My current employer has sold the nursing home I work in. So I will be laid off by my current company. If the new owners offer me a job that I do not want and I turn it down will I still be eligible to receive benefits?




It depends on whether the offer of work after the lay off would be for suitable work.

Refusing a job offer from a new employer, even after your old employer lays you off for a lack of work (normally making you eligible through no fault of your own) is raising a conditional issue which affects your ability to collect on what was at first a valid reason to collect .. a lack of work.

Unemployment isn't exactly what I'd call rocket science once you understand the point of being allowed to collect is so you can conduct a bona fide .. and documented search for new work.

A possible explanation that might explain why the the old employer, or the new employer would protest your benefits has to do with SUTAs (State unemployment tax accounts) All employers should have one as they are expected to pay the premiums (unemployment tax) into the accounts to help cover the payment of benefits when the fault for the claim is found to be the employers.

Sometimes when a business is sold, the SUTA and it's experience tax rating goes with the business.

And sometimes businesses are sold for the purpose of dumping the SUTA .. that's why SUTA Dumping is now against the law.

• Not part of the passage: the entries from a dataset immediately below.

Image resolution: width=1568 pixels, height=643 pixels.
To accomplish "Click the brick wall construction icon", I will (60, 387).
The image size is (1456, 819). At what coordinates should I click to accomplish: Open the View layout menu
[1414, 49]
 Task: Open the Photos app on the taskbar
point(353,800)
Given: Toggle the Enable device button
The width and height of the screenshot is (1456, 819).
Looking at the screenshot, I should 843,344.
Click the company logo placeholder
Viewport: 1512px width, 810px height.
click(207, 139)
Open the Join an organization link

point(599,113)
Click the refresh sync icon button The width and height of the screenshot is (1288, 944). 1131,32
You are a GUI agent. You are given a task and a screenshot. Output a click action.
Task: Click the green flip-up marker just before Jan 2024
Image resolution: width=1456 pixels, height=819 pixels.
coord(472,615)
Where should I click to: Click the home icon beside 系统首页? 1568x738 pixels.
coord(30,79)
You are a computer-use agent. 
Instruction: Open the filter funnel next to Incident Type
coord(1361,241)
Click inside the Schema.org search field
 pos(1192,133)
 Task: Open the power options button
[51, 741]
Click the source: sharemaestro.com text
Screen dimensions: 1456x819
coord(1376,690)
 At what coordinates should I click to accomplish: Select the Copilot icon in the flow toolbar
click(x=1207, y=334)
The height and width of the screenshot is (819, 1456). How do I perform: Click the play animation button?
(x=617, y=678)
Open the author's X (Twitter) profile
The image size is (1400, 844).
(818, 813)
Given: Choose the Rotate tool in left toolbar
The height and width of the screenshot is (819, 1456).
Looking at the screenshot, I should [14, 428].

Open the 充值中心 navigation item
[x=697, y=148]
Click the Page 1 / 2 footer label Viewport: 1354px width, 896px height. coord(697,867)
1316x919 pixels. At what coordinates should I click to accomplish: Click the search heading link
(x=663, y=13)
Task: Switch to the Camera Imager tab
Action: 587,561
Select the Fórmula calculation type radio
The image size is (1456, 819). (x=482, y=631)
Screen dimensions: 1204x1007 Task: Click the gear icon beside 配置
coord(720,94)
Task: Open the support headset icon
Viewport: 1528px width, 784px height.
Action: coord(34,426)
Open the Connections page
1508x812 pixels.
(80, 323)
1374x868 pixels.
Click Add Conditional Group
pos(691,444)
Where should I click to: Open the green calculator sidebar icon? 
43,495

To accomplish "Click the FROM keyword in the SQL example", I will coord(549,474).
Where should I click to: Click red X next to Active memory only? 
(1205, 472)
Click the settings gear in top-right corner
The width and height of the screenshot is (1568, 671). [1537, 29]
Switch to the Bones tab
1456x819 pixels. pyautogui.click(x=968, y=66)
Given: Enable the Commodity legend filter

This is likely way more information than you need to understand why you should know the issue you face by refusing that job is whether it is suitable work for you .. and if not .. you need to be able to explain to the NYDOL's satisfaction what in particular makes it unsuitable.

And I am personally over having to explain to individuals .. that they must be careful when making these decisions .. because the DO NOT PAY for their entitlement to benefits.

UI is basically a hidden cost to employees about the cost of employing employees and if you only knew this .. the reason employers tend to fight benefits tooth and nail is paid unemployment claims force their UI tax rate up to cover their portion of paid claims.

But this doesn't mean an employer is always right to fight.

I'm just trying to explain to you, why an employer has a legitimate right to be concerned about the amount of premium going to the state to pay for benefits and therefore, should put you on guard against causing your own denial .. with a bad choice that didn't first consider the impact to you possibility of collecting benefits.